Wing Chun Chan and Zhenyang Lin*
Department of Chemistry, The Hong Kong University of Science and Technology, Kowloon 999077, Hong Kong. E-mail: chzlin@ust.hk

Received 4th March 2025 , Accepted 20th March 2025

First published on 21st March 2025


Abstract

The experimentally observed anti-addition reactions of (NHC)Au(I)–H with dimethyl acetylenedicarboxylate (DMAD) MeOOCC[triple bond, length as m-dash]CCOOMe and (NHC)Au(I)–F with phenylacetylene MeC[triple bond, length as m-dash]CPh are intriguing and deserve more in-depth study. In this work, with the aid of density functional theory (DFT) calculations and intrinsic bond orbital (IBO) analysis, we systematically investigated the addition reactions of (NHC)Au(I)–X (X = H, Me and halides) with different alkynes. We found that the nature of the two anti-addition reactions is different. The addition of (NHC)Au(I)–H is initiated by a direct nucleophilic hydride attack from (NHC)Au(I)–H, followed by migration of the [(NHC)Au(I)]+ moiety to the diagonally opposite side with the aid of the out-of-plane π-bond of the alkyne. However, in the addition of (NHC)Au(I)–F, the [(NHC)Au(I)]+ moiety functions as a Lewis acid to initially activate the alkyne, followed by the fluoride attack.


Introduction

The utilization of gold catalysts, characterized by their ease of use and typically mild reaction conditions, has significantly advanced gold catalysis as a prominent field of study in chemical research since the onset of the 21st century. Gold catalysis is renowned for its diverse applications, encompassing redox transformations,1 photoredox reactions,2 coupling reactions,3 and the nucleophilic additions of unsaturated C–C bonds.4 Traditionally gold complexes are considered as Lewis acids, effectively activating π-systems and facilitating the nucleophilic addition of unsaturated C–C bonds. Numerous reports have demonstrated that nucleophile attacks on gold-coordinated alkynes display anti-stereoselectivity rather than syn-stereoselectivity. However, in the majority of these studies, the nucleophiles are not constituents of the gold metal complexes themselves.4

Recently, researchers have increasingly explored how gold complexes differ in reactivity from other transition metal complexes.5 Like most transition metal complexes, which undergo migratory insertion with alkynes in a syn fashion,6 gold complexes also exhibit similar stereoselectivity.7 However, the interesting studies reported in 2007 and 2008 revealed that (NHC)Au(I)–F and (NHC)Au(I)–H complexes can add across alkyne triple bonds stoichiometrically to yield anti-addition products (Scheme 1),8,9 contradicting to the results observed in reactions of many transition metal complexes. Remarkably, despite being reported 17 years ago and attracting significant citations and attention since then due to its relevance in catalysis,10 the unusual anti-addition phenomenon has yet to be addressed by any theoretical work attempting to explain it. Hence, this unusual anti-addition underscores the need for comprehensive computational studies to decode the mechanisms for the reactions of Au(I)–F and Au(I)–H complexes with alkynes, especially considering the thermodynamically challenging cleavage of the Au–H bond. Thus, in this work, we aim to puzzle out and understand the reaction mechanism of the addition reactions of Au(I)–F and Au(I)–H complexes with alkynes, with the aids of density functional theory (DFT) calculations, followed by intrinsic bond orbital (IBO) analysis11 to visualize the changes in orbital interactions along the reaction coordinates. To our knowledge, there exists no prior literature that delves into this specific aspect. We hope this work could enrich our understanding of the chemistry and catalysis of gold(I) complexes.

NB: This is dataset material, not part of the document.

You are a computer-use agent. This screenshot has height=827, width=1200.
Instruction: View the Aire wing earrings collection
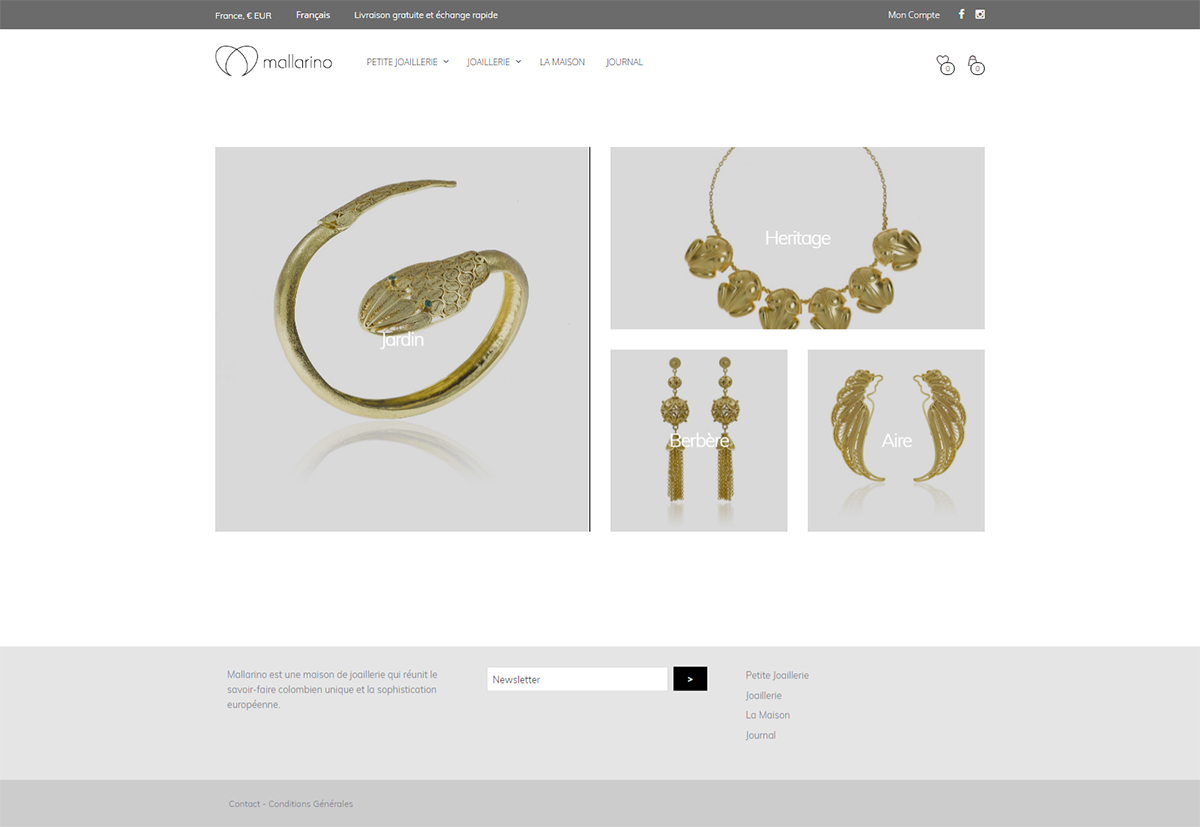tap(896, 440)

image file: d5qo00432b-s1.tif
Scheme 1 Stoichiometric Addition of (NHC)Au(I)–F/H across alkyne.

Results and discussion

To gain insight into the reaction mechanism for the two reactions shown in Scheme 1, we conducted DFT calculations at the ωB97X-D level of theory12 (see Computational details) using the actual gold complexes and alkynes employed in the experiments. We compare the crystal structures8,9 and the corresponding optimized structures of L′Au–F, revealing a striking similarity between the two with the largest difference in bond length being no more than 0.02 Å. Fig. 1 shows the energy profiles calculated for the addition reactions of LAu–H and L′Au–F with the alkynes. In our DFT calculations, we considered both syn- and anti-additions, and the calculation results clearly show that for both reactions, anti-addition is the most favorable pathway.
image file: d5qo00432b-f1.tif
Fig. 1 Gibbs energy profiles calculated for the additions of (a) LAu–H and (b) L′Au–F across alkyne. The relative free energies and electronic energies (in parentheses) are given in kcal mol−1.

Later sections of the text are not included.